**YOUR TASK:**
According to the letter below, in what year was the Middle East Studies Association of North America founded?

**SELECTED TEXT:**
__________
Condemnation by Indiana University of the ASA Proposed Boycott of Institutions of Higher Education in Israel

Michael A. McRobbie
President, Indiana University
Bryan Hall 200
107 S. Indiana Ave.
Bloomington, IN 47405
via email: [email protected]                                                   

Dear President McRobbie,

I am writing on behalf of the Middle East Studies Association of North America (MESA) and its Committee on Academic Freedom to express our concern about your response to the recent decision of the American Studies Association (ASA) to “honor the call of Palestinian civil society for a boycott of Israeli academic institutions.”

MESA was founded in 1966 to promote scholarship and teaching on the Middle East and North Africa. The preeminent organization in the field, the Association publishes the International Journal of Middle East Studies and has nearly 3000 members worldwide. MESA is committed to defending academic freedom and freedom of expression, both within the region and in connection with the study of the region in North America and elsewhere.

MESA has thus far not expressed any position on the decision of the ASA regarding relations with Israeli institutions of higher education. However, MESA’s Committee on Academic Freedom is on record as opposing academic boycotts. We refer you in this connection to the committee’s most substantive intervention on this specific issue, its letter dated May 13, 2005 and directed to the Association of University Teachers in the United Kingdom regarding that association’s decision (reversed soon thereafter) to call on its members to “refrain from participation in any form of academic and cultural cooperation, or joint projects,” with Haifa University and Bar-Ilan University in Israel (available at http://www.mesa.arizona.edu/committees/academic-freedom/intervention/letters-other.html#roger051305).
__________
**EXTRACTED INFORMATION:**
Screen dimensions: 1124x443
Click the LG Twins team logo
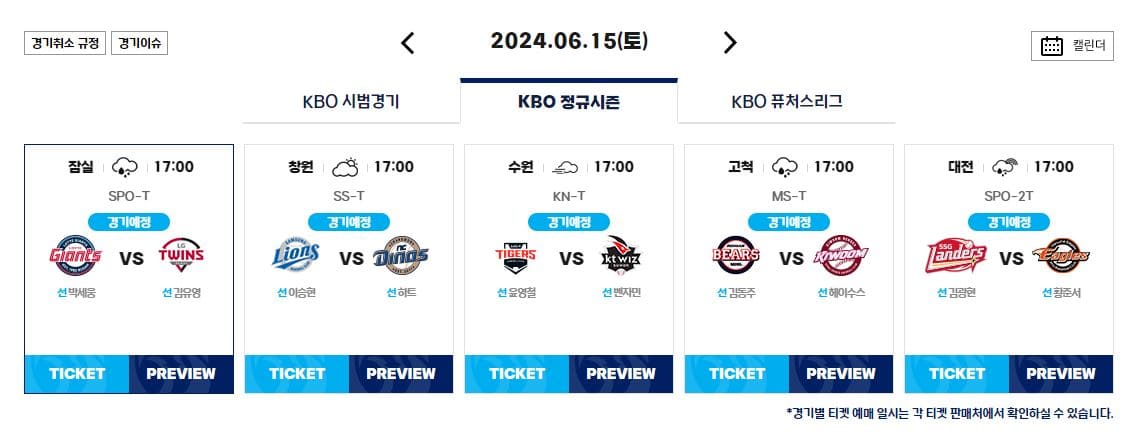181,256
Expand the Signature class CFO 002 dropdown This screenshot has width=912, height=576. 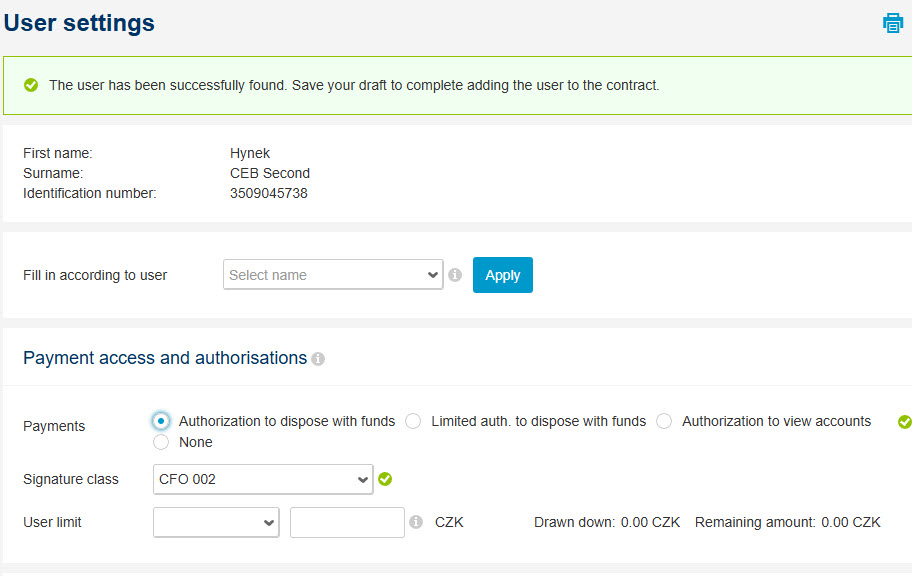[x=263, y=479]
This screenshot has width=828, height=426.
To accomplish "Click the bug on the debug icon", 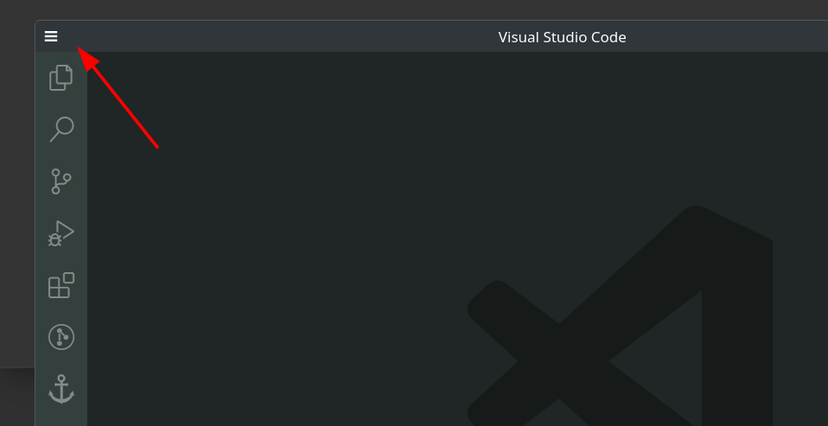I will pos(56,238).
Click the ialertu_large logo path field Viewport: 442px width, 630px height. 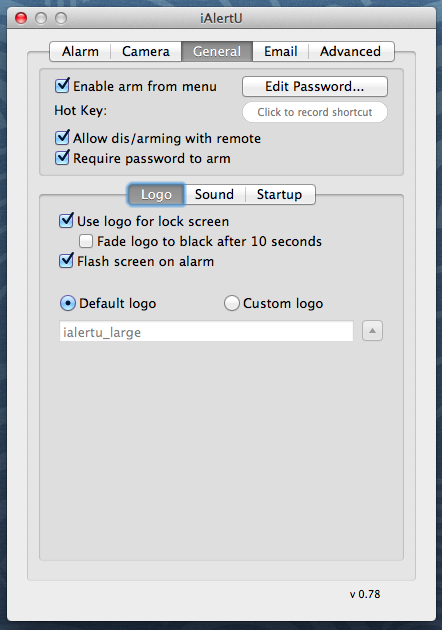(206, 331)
__________
**RESULT OF THIS EXERCISE:**
1966